Open AccessKynurenine-3-monooxygenase (KMO) broadly inhibits viral infections via triggering NMDAR/Ca2+ influx and CaMKII/ IRF3-mediated IFN-β production
Author(s) -
Jin Zhao,
Jiaoshan Chen,
Congcong Wang,
Huan Liu,
Minchao Li,
Yanjun Li,
Ruiting Li,
Zirong Han,
Junjian Wang,
Ling Chen,
Yuelong Shu,
Genhong Cheng,
Caijun Sun
Publication year - 2022
Publication title -
plos pathogens
Language(s) - English
Resource type - Journals
SCImago Journal Rank - 3.719
H-Index - 206
eISSN - 1553-7374
pISSN - 1553-7366
DOI - 10.1371/journal.ppat.1010366
Subject(s) - quinolinic acid , irf3 , kynurenine , kynurenine pathway , interferon , biology , chemistry , biochemistry , receptor , tryptophan , innate immune system , immunology , amino acid
Tryptophan (Trp) metabolism through the kynurenine pathway (KP) is well known to play a critical function in cancer, autoimmune and neurodegenerative diseases.
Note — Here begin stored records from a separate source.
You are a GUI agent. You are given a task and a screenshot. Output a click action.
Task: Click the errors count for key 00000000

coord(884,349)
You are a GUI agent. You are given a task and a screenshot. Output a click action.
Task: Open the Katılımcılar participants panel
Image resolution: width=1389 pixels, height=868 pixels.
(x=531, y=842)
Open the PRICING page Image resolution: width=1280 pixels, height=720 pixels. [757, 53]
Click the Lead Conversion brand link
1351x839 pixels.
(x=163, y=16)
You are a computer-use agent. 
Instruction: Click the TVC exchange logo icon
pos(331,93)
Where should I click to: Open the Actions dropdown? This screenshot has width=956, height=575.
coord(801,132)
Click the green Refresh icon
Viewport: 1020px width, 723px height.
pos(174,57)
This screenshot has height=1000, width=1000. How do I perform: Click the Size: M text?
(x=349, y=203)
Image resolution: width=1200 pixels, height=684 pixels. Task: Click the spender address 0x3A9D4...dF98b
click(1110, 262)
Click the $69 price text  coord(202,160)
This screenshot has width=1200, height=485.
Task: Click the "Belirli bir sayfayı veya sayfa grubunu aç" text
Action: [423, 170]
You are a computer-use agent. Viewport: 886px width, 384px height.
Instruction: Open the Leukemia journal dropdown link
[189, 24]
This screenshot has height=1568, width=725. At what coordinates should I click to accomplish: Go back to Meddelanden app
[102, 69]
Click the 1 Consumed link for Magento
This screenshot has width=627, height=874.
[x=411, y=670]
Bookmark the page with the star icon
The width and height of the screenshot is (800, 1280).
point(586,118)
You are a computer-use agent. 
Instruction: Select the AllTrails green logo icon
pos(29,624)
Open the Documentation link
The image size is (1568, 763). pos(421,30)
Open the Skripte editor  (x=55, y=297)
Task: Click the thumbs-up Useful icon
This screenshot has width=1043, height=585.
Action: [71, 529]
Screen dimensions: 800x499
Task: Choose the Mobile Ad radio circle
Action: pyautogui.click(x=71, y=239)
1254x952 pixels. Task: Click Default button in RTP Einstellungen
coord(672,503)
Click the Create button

However, its role in host-pathogen interactions has not been characterized yet. Herein, we identified that kynurenine-3-monooxygenase (KMO), a key rate-limiting enzyme in the KP, and quinolinic acid (QUIN), a key enzymatic product of KMO enzyme, exerted a novel antiviral function against a broad range of viruses. Mechanistically, QUIN induced the production of type I interferon (IFN-I) via activating the N-methyl-d-aspartate receptor (NMDAR) and Ca 2+ influx to activate Calcium/calmodulin-dependent protein kinase II (CaMKII)/interferon regulatory factor 3 (IRF3). Importantly, QUIN treatment effectively inhibited viral infections and alleviated disease progression in mice. Furthermore, kmo -/- mice were vulnerable to pathogenic viral challenge with severe clinical symptoms. Collectively, our results demonstrated that KMO and its enzymatic product QUIN were potential therapeutics against emerging pathogenic viruses.